I figure that, as long as I put a limit on the amount of complaining and tuck it in between more useful or entertaining information, it might go by relatively unnoticed or at least tolerated. My greatest hope is that I might even give an idea or two to someone who can actually do something to fix a few small, annoying problems, and maybe even one of the big ones.

So, this blog is a little like the meatballs your mother may have made for you. Not 100% beef, but rather a combination of beef, spinach, flax seed, or whatever vegetables, grains, or other good- for-you additives she was able to tuck in there to get into your body unnoticed.
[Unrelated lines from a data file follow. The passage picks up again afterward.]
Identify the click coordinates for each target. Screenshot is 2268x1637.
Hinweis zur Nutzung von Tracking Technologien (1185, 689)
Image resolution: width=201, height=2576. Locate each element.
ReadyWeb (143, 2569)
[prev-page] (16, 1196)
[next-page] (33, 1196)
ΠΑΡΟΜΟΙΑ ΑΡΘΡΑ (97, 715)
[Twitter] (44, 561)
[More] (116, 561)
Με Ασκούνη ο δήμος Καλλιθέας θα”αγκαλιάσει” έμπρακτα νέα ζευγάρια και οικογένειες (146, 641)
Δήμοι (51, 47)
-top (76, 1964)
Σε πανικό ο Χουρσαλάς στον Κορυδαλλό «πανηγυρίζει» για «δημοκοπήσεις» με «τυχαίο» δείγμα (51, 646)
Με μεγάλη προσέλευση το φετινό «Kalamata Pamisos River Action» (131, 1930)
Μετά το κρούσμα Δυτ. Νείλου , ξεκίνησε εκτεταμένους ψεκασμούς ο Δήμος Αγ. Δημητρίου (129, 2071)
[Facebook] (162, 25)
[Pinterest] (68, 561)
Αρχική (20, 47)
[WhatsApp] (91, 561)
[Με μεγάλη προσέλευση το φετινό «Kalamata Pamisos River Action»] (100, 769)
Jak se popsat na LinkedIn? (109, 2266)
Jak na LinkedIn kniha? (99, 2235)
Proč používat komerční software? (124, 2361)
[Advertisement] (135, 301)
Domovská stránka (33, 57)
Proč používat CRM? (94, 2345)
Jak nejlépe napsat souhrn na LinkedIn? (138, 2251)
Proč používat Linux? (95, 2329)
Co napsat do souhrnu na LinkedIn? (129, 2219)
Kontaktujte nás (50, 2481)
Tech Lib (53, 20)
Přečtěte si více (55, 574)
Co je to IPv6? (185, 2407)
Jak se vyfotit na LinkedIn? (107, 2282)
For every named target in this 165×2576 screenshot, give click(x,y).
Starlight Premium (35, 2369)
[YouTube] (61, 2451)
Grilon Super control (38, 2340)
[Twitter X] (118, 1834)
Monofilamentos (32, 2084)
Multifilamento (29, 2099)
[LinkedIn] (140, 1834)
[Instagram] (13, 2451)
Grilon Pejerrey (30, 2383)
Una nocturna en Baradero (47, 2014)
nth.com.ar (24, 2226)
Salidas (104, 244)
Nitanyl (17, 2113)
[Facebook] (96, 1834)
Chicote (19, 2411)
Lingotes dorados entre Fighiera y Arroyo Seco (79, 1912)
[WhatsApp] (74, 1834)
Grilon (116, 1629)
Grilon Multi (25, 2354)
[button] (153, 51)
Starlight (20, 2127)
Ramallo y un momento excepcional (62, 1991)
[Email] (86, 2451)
Much of this blog is about god and aliens, but not because they are important elements of my daily life. I think it is because I am attracted to things that are ironic. One of these is something that large number of people eagerly believe in, or pretend to believe in, despite a total lack of evidence or even a coherent and consistent explanation. The other is something that a relatively smaller number of people believe in, even if they don’t admit it, because there is a relatively large amount of evidence that is also fairly coherent and consistent across a wide number of observations. We might even speculate that god and aliens really derive from the same poorly understood phenomenon.

So, there you go. Start reading if you dare.